I drive a 1996 Toyota Hilux, 225k kms, dents and bumps and craters everywhere but I like it. The dashboard top is cracked from sitting beneath the Spanish sun all these years.  Have you any suggestions on how to maybe patch over and repair it?

My Answer:

I have just the ticket for you, see here:

Paul asks:

I first heard of your from the Tom Woods show and Before It’s News.  I have a 2013 Dodge Challenger and I’ll have it paid off in July.  I bought it used 2 years ago and paid 2-3x the monthly payments to pay it off as quick as I can but I’m thinking about getting something different.  I would like a Jeep with 4WD and towing capability and the SUV aspect since my Challenger doesn’t have much practical use and it’s somewhat of a cop magnet. 

Is there a better time in the year to buy?  I would like a new jeep but I hate knowing all the new vehicles are so computerized with back-up cameras, GPS, power everything, bluetooth and other stuff that can be hacked.  I wouldn’t mind the lowest end Patriot or mid-style Cherokee. 

Any thoughts on those models? 

I’m also thinking of just keeping my Challenger and putting more down in cash a couple months later on a new Jeep.  My Challenger is like theV6 modern version of the Challenger from the old movie, “Vanishing Point” so I would like to keep it if it worked out that way.  If I could find a low-mileage used Cherokee is there a good year that combines peak performance before all the technology and regulatory requirements kicked in?

My Answer

Hi Paul,

First, we should distinguish between “4WD” and “AWD.” In both systems, all four wheels are powered, but – generally – there are the following functional differences:

4WD is – usually – part-time. Unless engaged, all engine power goes to the rear wheels only and when engaged, the split is usually 50-50, front to rear. A 4WD system – usually – also has a two-speed transfer case and 4WD Low range gearing, for additional mechanical leverage.  It is heavier- duty and better for driving off-road and in deep, unplowed snow – which is why you usually find 4WD in trucks and truck-based SUVs.

It is generally not designed to provide a handling/cornering benefit on dry paved roads. In fact, 4WD should not be engaged at all on dry, paved roads; doing so can increase wear on the components.

AWD is usually “always on” – with most (about 90 percent) of the engine’s power  going to the front wheels. When they begin to slip/lose traction, power is automatically routed to the rear wheels, or (in the more advanced systems) the individual wheels that do have grip/are not slipping. The ratio front to rear can vary almost infinitely. This does provide a handling/cornering advantage on both dry and wet roads – which is why so many performance cars (and car-based crossover SUVs) have or offer AWD.

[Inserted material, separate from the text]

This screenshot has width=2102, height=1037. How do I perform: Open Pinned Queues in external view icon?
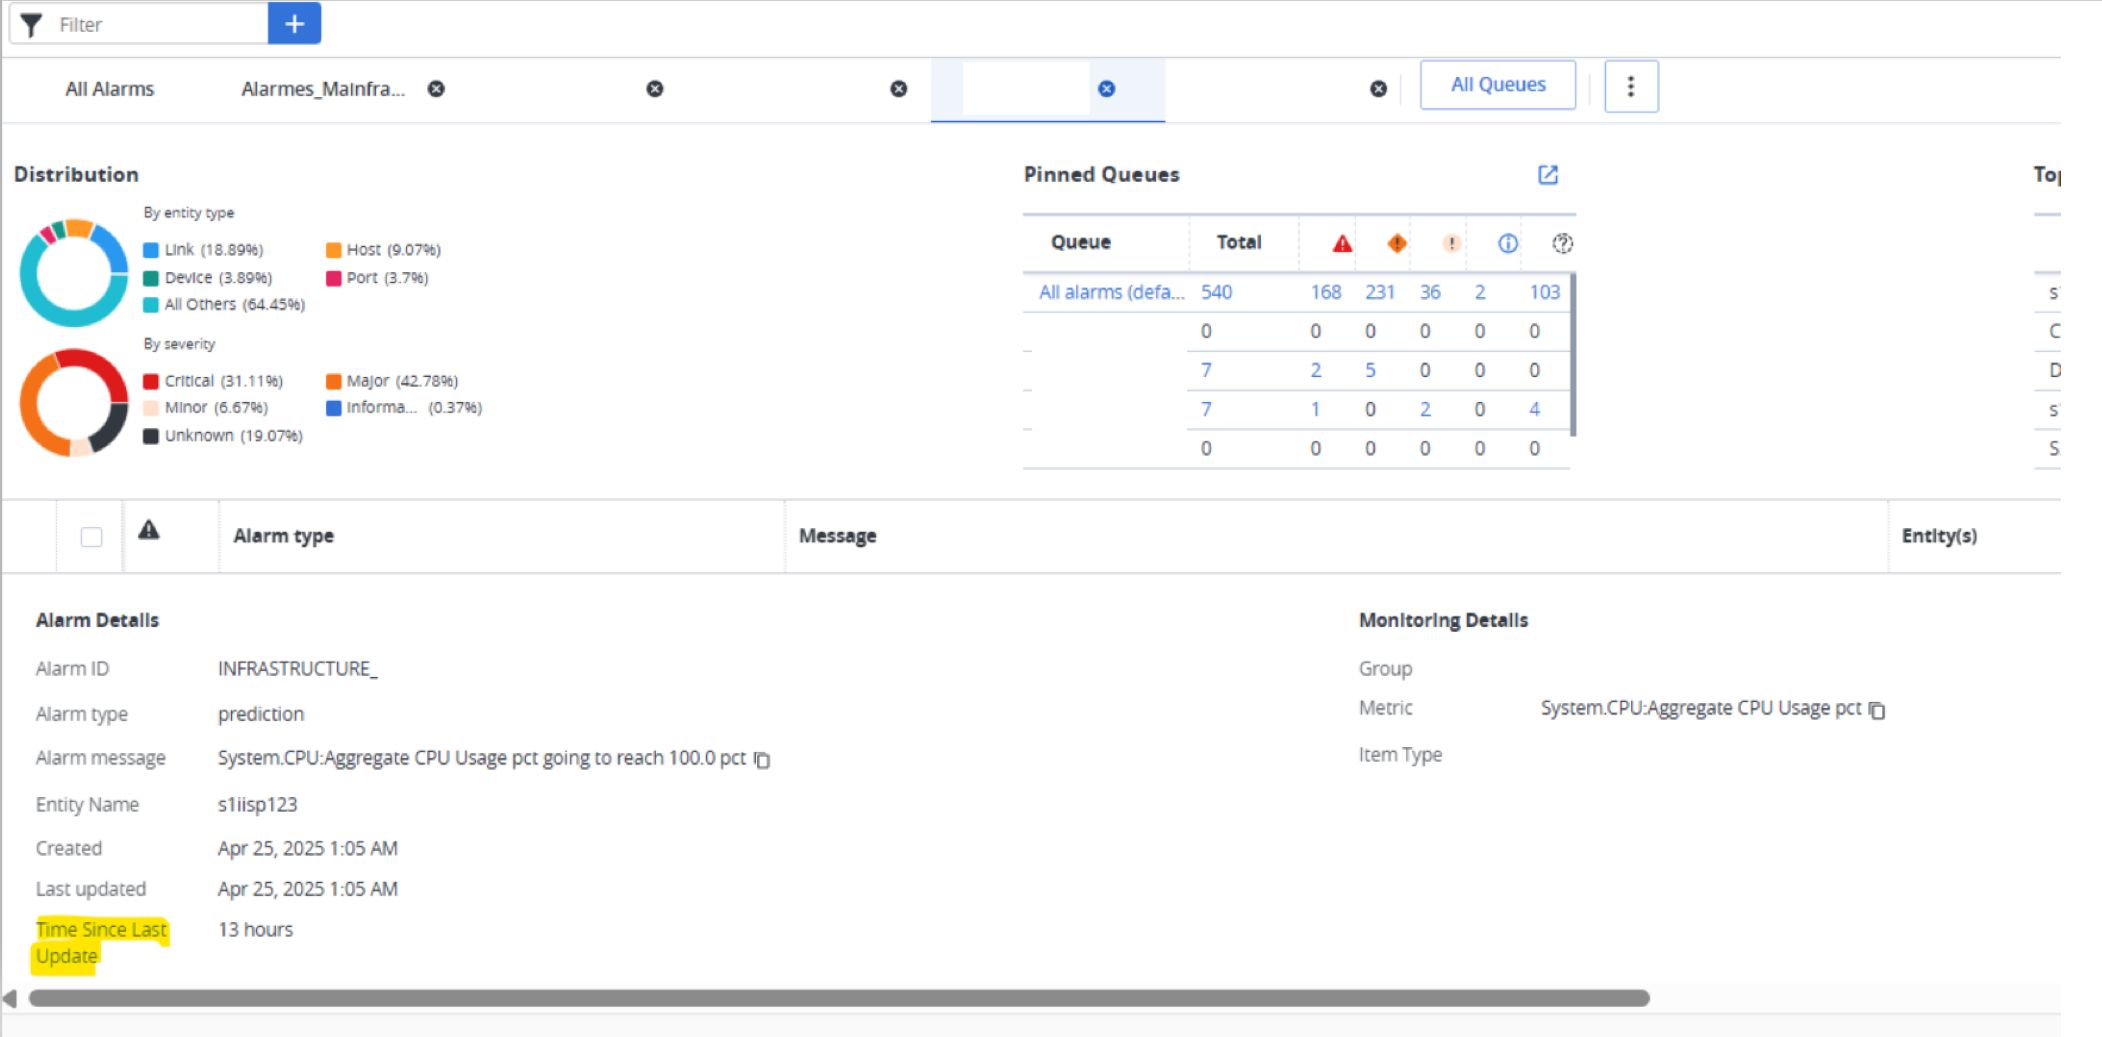coord(1547,175)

AWD is, however, lighter duty and usually lacks any gear-reduction feature (though there are exceptions – and Jeep is one).

So, which do you need?

If you do not plan to go off-road and rarely have to deal with very heavy, deep snow and unplowed roads and just want some extra grip to get there and back on a snow day, then AWD is probably all you need. It will also give you the additional benefit of improved handling/grip on paved roads, in dry and wet weather.

If, on the other hand, you need something that can go seriously off-road and handle deep mud, deep snow and so on, then a 4WD truck or SUV is probably going to work better.

Ok, which one?

The Cherokee and Patriot are both car-based crossover SUVs and – though Jeep calls it “4WD,” their available systems are really more accurately described as AWD since they are front-biased and do not have a two-speed transfer case. However, Jeep does offer something close – a gear-reduction feature in the “trail rated” model’s CVT automatic transmission. This gives you a bit more rough weather/off-road capability than the typical AWD crossover – and could be just the ticket.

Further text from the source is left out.